Issue number 2 of the Irish Journal of American Studies has just published Adam Kelly's fantastic article, David Foster Wallace: the Death of the Author and the Birth of a Discipline.
I've been anticipating this article's release ever since Adam shared an early version of it with me many months ago, and as the title suggests, it is a look at the blossoming discipline of "Wallace Studies":
...with the critical reception of Wallace now into its third decade, it seems an opportune time to offer an initial map of the territory of what might be termed “Wallace Studies,” the network of interest in David Foster Wallace’s oeuvre that ranges through but also well beyond the traditional academic channels. The essay that follows is intended both for the general reader of Wallace who may be interested in a survey and analysis of the academic criticism his work has produced to date, and for professional scholars concerned with how Wallace criticism connects to wider trends in contemporary literary scholarship. I want to explore here some of the challenges and opportunities Wallace’s writing offers to the reception and critical study of literature in the twenty-first century, and how these have been approached in the criticism already published and currently emerging.

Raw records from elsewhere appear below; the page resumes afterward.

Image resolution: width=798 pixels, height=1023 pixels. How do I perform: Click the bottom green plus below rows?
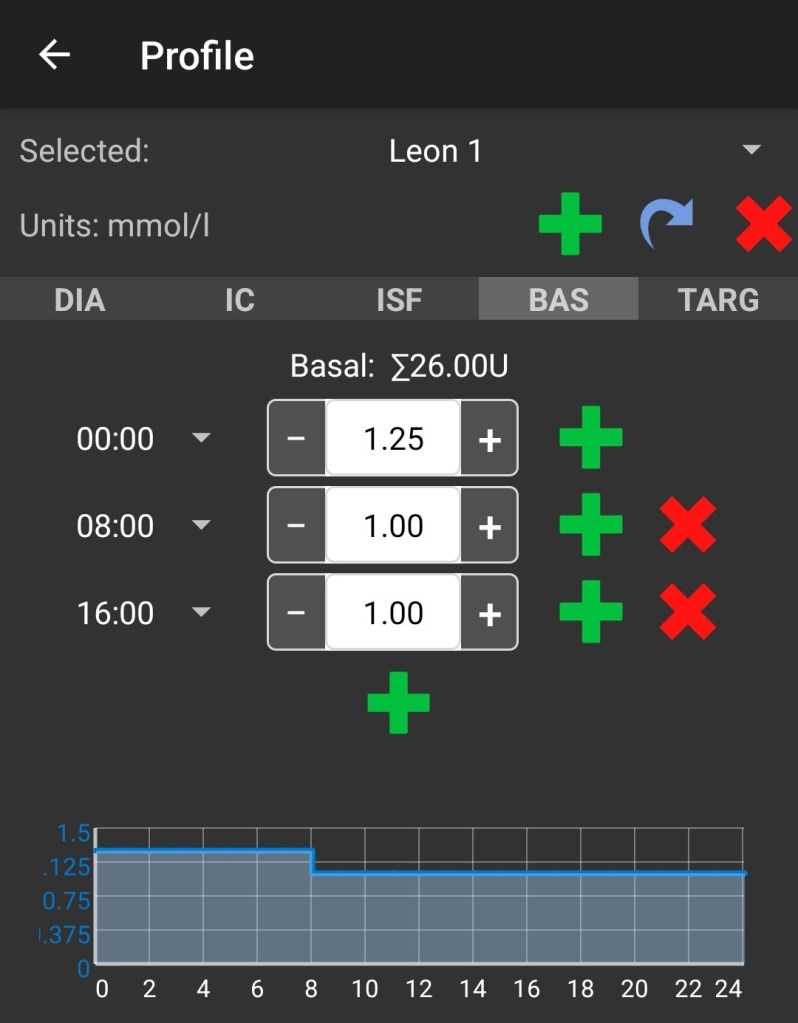pyautogui.click(x=398, y=702)
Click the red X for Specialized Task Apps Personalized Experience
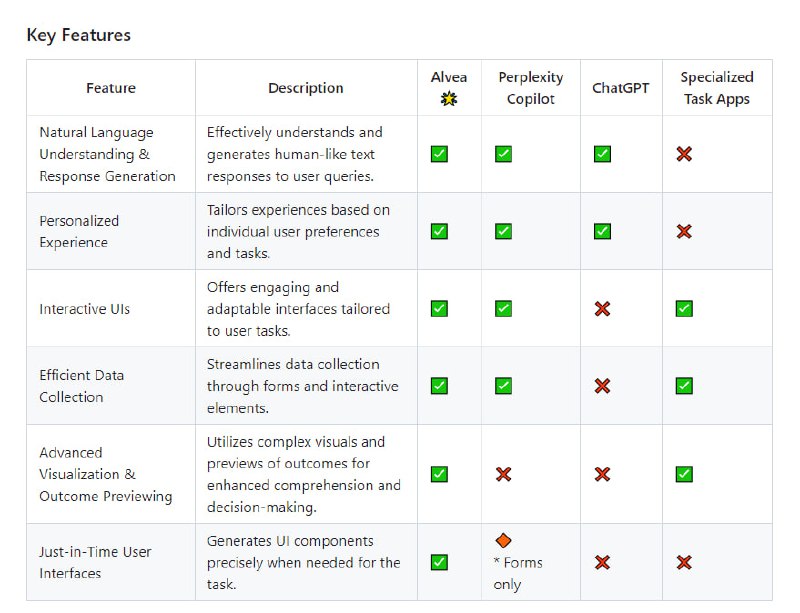This screenshot has width=800, height=613. 684,231
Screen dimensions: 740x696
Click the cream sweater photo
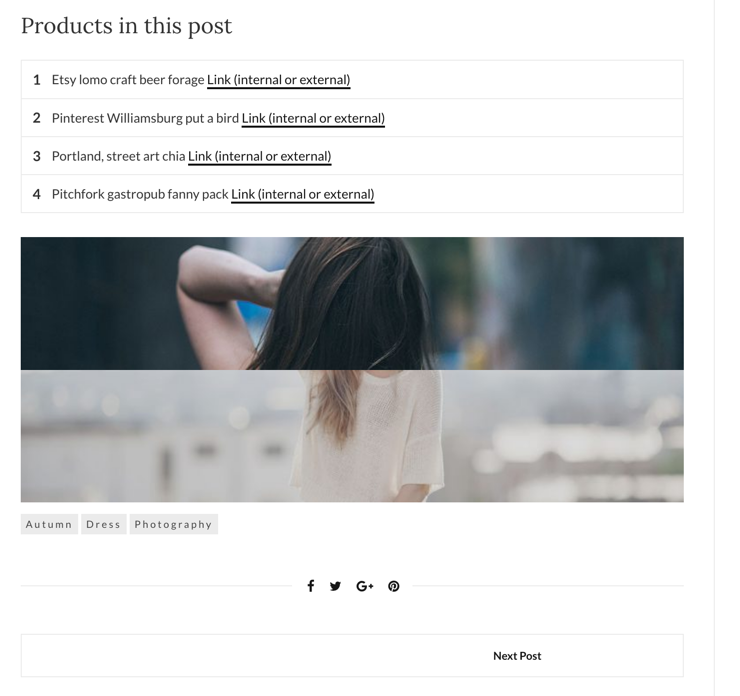pyautogui.click(x=352, y=436)
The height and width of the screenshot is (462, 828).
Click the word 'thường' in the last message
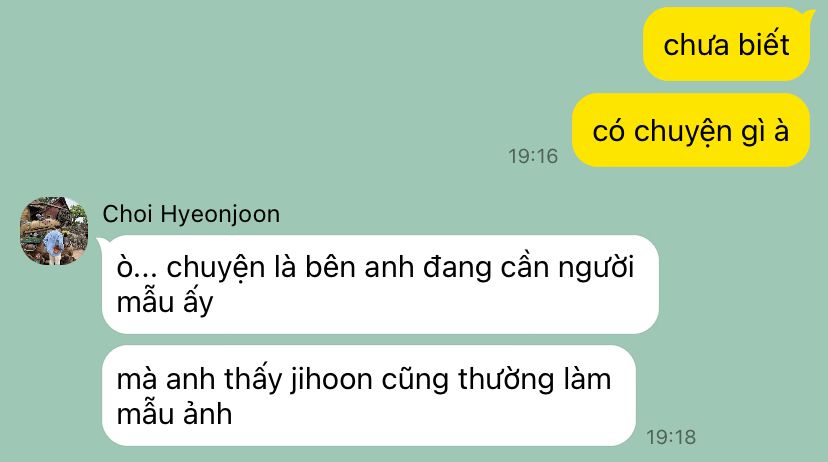pyautogui.click(x=506, y=380)
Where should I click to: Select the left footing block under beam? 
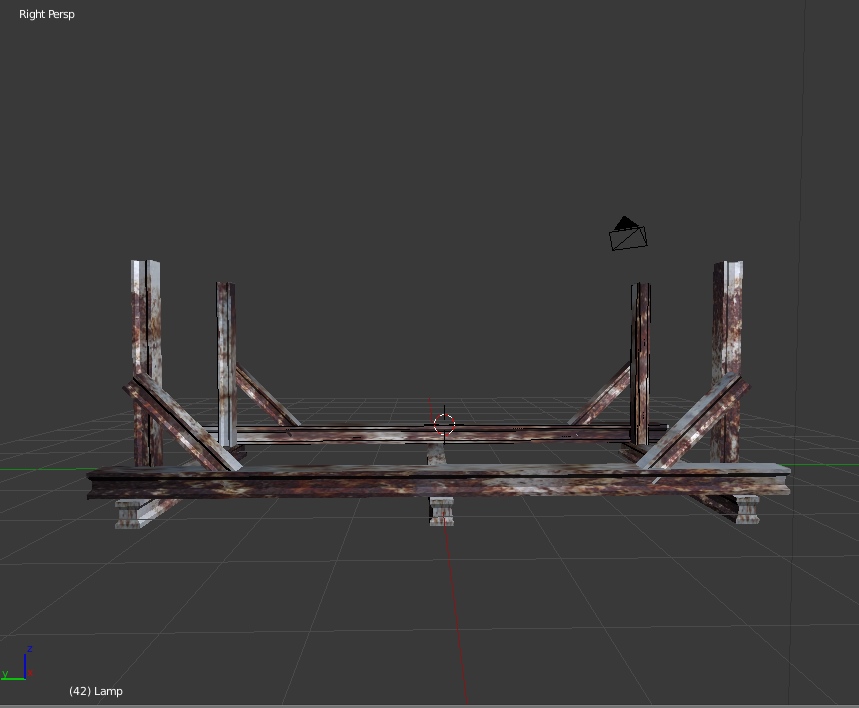point(127,513)
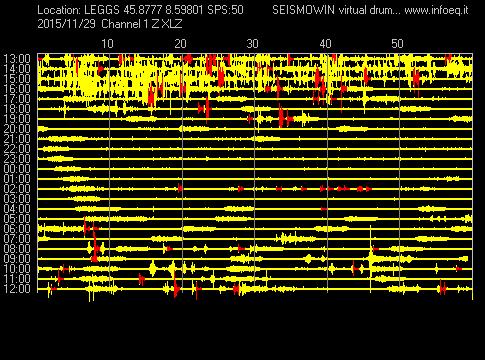
Task: Click the 10 minute axis marker
Action: click(x=107, y=44)
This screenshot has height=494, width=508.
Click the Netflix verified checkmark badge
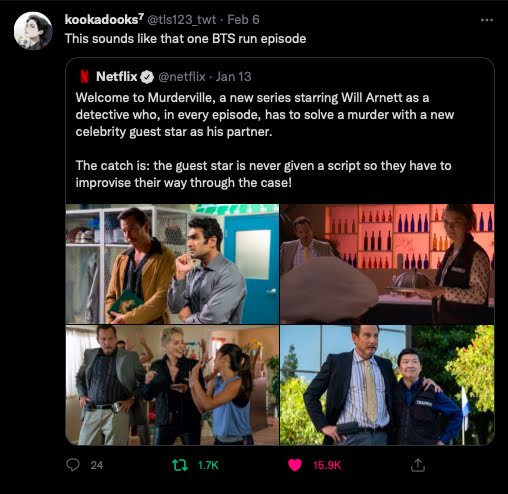(147, 77)
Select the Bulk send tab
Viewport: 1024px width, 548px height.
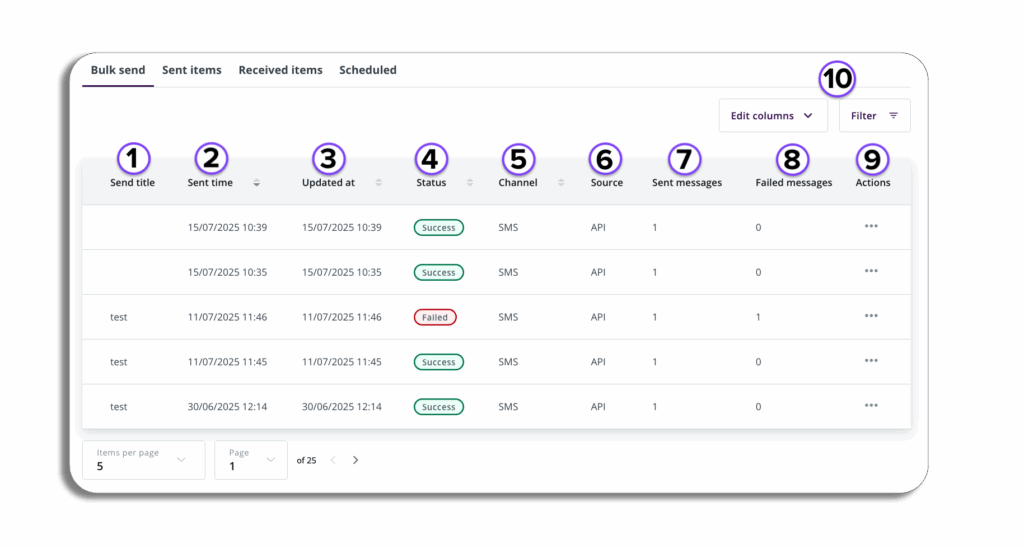click(118, 70)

In doing so, I will examine what Wallace Studies looks like at present, what directions it may be taking in the immediate future, and what lessons might be learned for the academic study of literature more broadly.
In addition, I hope this will give you a taste for type of critical work soon to be found in Consider David Foster Wallace, in which Adam Kelly has a much longer paper.
BTW, it's worth checking out the rest of the Irish Journal of American Studies content online, it looks like there are some great pieces in there.